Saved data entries
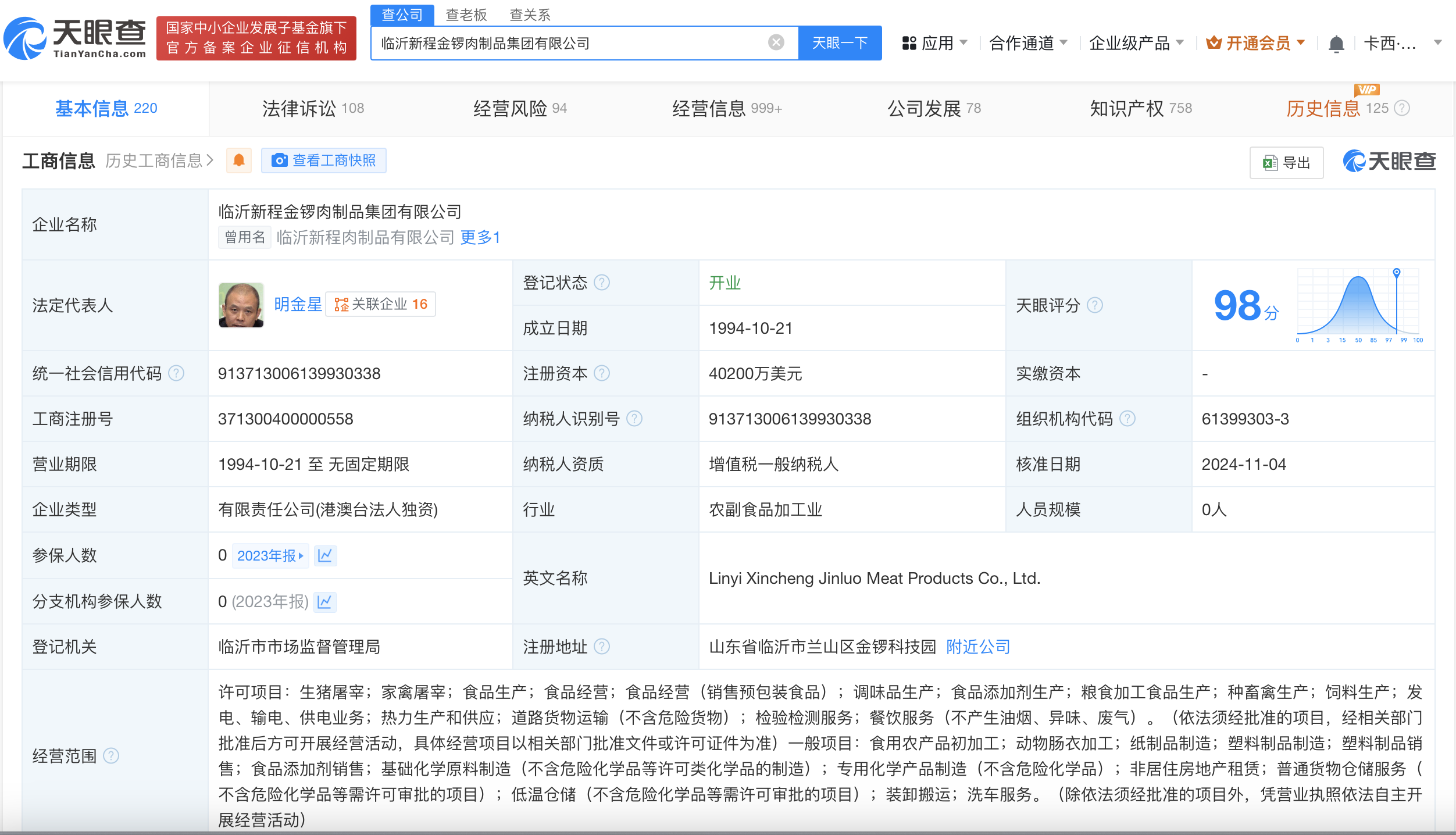Clear the search box with X icon
The height and width of the screenshot is (835, 1456).
click(x=776, y=42)
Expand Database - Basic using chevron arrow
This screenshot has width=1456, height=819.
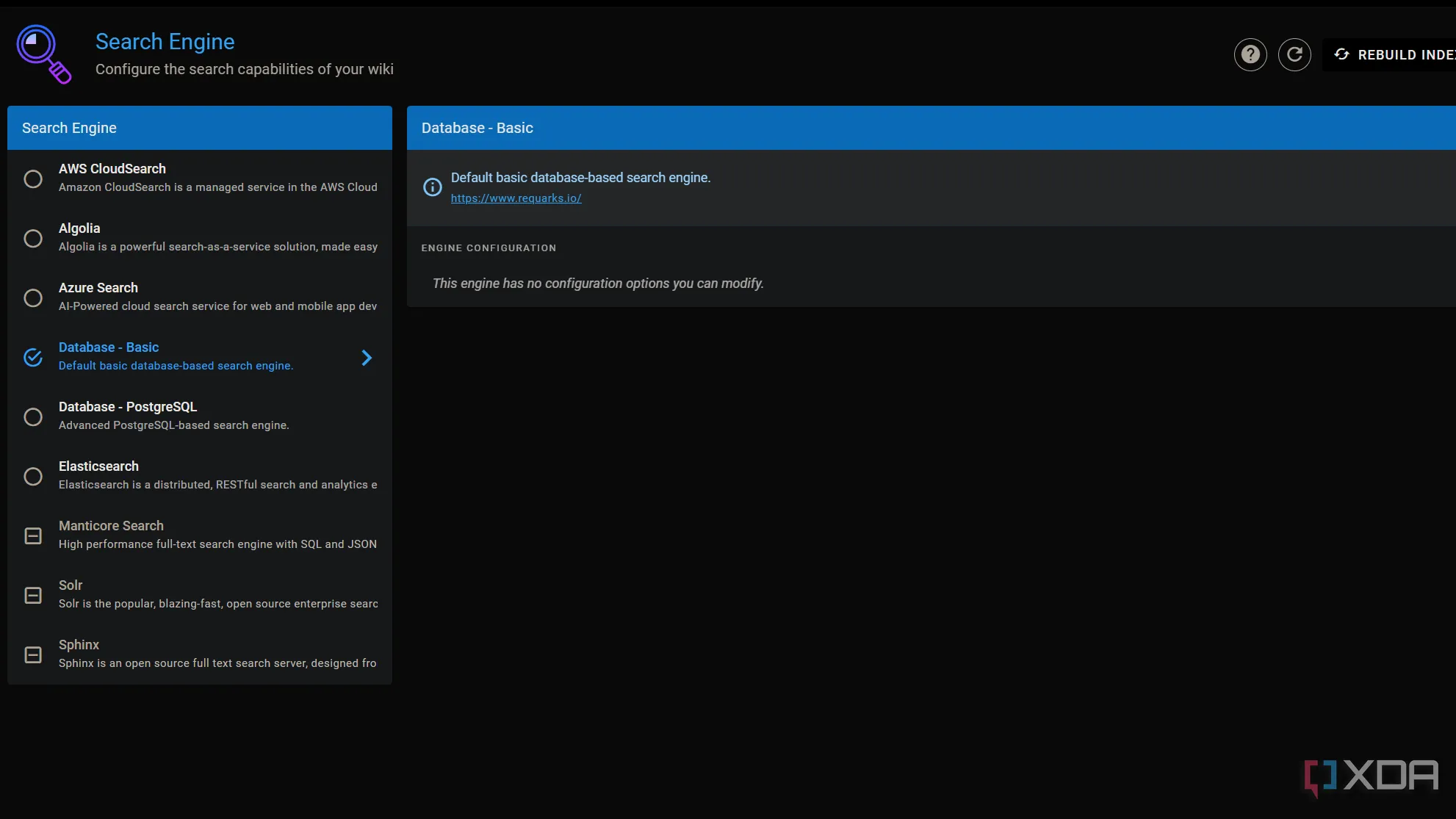[x=367, y=358]
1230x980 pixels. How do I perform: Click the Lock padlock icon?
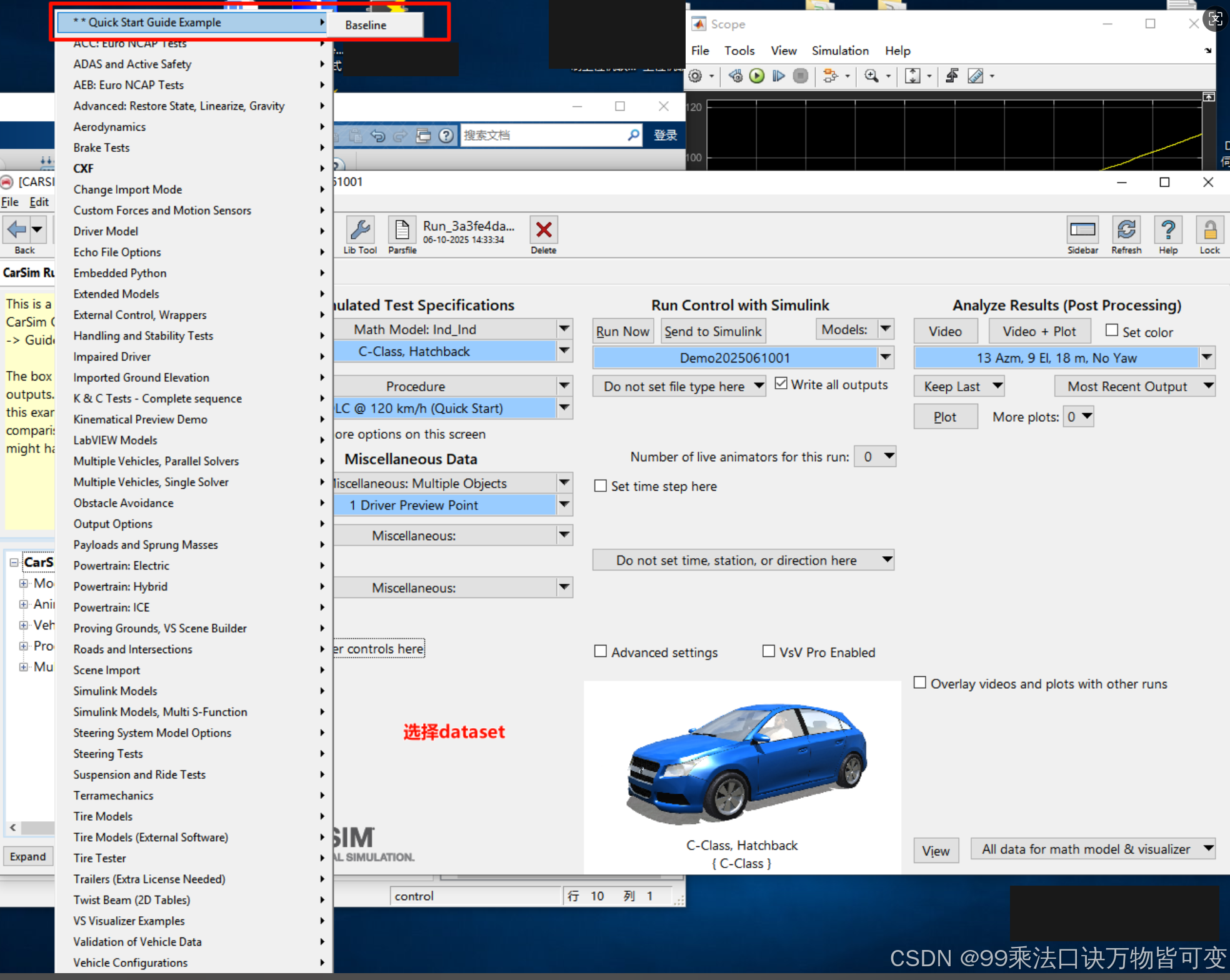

• _WHAT TO DO_:
Exclude every picture, then return precisely the lines that run from the line containing "This screenshot has width=1456, height=819." through the end of the entries above.

• _RESPONSE_:
This screenshot has width=1456, height=819.
[x=367, y=358]
1230x980 pixels. How do I perform: Click the Lock padlock icon?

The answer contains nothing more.